Questionada sobre o discurso de governadores, durante campanhas eleitorais, chancelarem a violência policial, Szabó disse que a temática de segurança pública foi abandonada e que, diante do medo da população, governantes fazem promessas imediatistas.

As pessoas têm medo hoje, e acho que o tema da segurança pública foi muito abandonado.
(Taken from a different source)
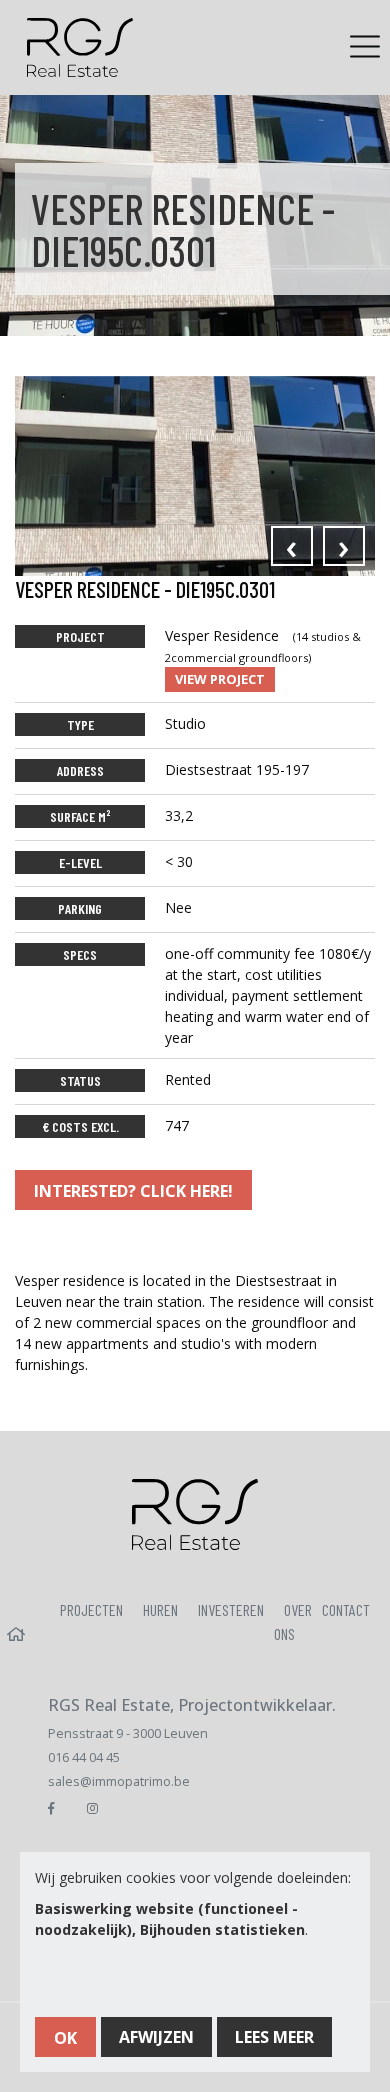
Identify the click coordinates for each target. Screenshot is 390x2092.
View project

Quem fala sobre ele, fala na perspectiva de soluções milagrosas, atalhos e tudo o que a gente sabe que não funciona e que vai contra a nossa Constituição e os direitos humanos

"Segurança pública é muito mais do que polícia", observou ela, que tem mestrado em estudos de conflito e paz pela Universidade de Uppsala, na Suécia, e é especialista em redução da violência e política de drogas.

Para Szabó, a segurança pública precisa ser trabalhada desde a prevenção e deve incluir também ações dos Ministérios Públicos e do Judiciário no geral. "O Judiciário não está na velocidade que precisa estar para dar conta das injustiças sendo cometidas no sistema penitenciário, em casos provisórios", exemplificou.
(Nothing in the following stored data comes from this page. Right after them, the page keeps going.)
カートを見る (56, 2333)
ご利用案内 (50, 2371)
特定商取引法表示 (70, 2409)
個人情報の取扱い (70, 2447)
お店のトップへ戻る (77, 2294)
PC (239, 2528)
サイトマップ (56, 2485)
'Sem munição, armas não funcionam'

Ela observou que há "foco excessivo na apreensão de drogas" e afirmou que ainda há muito a ser trabalhado no que diz respeito ao tráfico e controle de armas produzidas no Brasil, armamentos vindos de fora ou mesmo desviados de forças de segurança.

As armas nascem legais, elas vão chegar no Brasil por vias distintas, são rastreáveis com tecnologia não só de marcação, mas de scanners, enfim. A gente não pode tapar o olho, isso nunca foi prioridade, e há muitos anos a gente fala: 'foquem nas armas, elas dão o controle territorial'. E a gente vem vendo uma insistência em priorizar só a questão das drogas. Mas a gente deveria estar discutindo como lidar com as drogas de uma outra forma e trazer a questão do armamento como central

A cientista política disse que o foco deve ser voltado para "tirar armas e munições, porque sem munição as armas não funcionam". Ela acrescentou que o atual governo permite "descontrole" e que houve regressão nas políticas de marcações de munições.

Ainda, Szábo disse que a política armamentista é danosa não só atualmente mas também para as próximas gerações, já que armas têm "uma vida muito longa" e que isso já é perceptível no aumento das tendências de crimes violentos a partir de 2019, principalmente após queda expressiva até 2018.

A gente esta vendo uma política que vai trazer mais mortes, fortalecer organizações criminosas. Deveria ser uma das prioridades principais de uma agenda de segurança pública o controle e regulação responsável de armas, a antítese do que estamos vendo hoje

Racismo estrutural inclui policiais

É algo que tem dilacerado nossa sociedade, porque se a gente não enxergar o racismo estrutural e as consequências... Você falou de assassinato, mas se vermos a população prisional, policiais mortos, o percentual de negros em todas estatísticas é enorme, pessoas mortas por policiais, por homicídios ou que estão presas. Não tem como ter essa conversa com uma centralidade, inclusive pensando em reparação e em como a gente, como sociedade, muda isso

Szabó mencionou que as mudanças em políticas de segurança pública precisam passar pelo diálogo com policiais, que também são vítimas do racismo estrutural. Ela sugeriu a aproximação de movimentos negros com a polícia e afirmou que a falta de cuidado com a saúde mental dos agentes de segurança propicia para que eles se tornem "massa de manobra" e politizados contra a sociedade.

Seria muito poderoso esse encontro. Os policiais precisam de apoio, a questão de saúde mental dos policiais é gravíssima e contribuiu para o uso excessivo da força, além de todas as máximas de que bandido bom é bandido morto, estereótipos equivocados e racistas. Tem uma questão de desvalorização e desumanização. Quer dizer: policiais são [tratados como] super-heróis e não precisam de cuidado. Tem muitas facetas.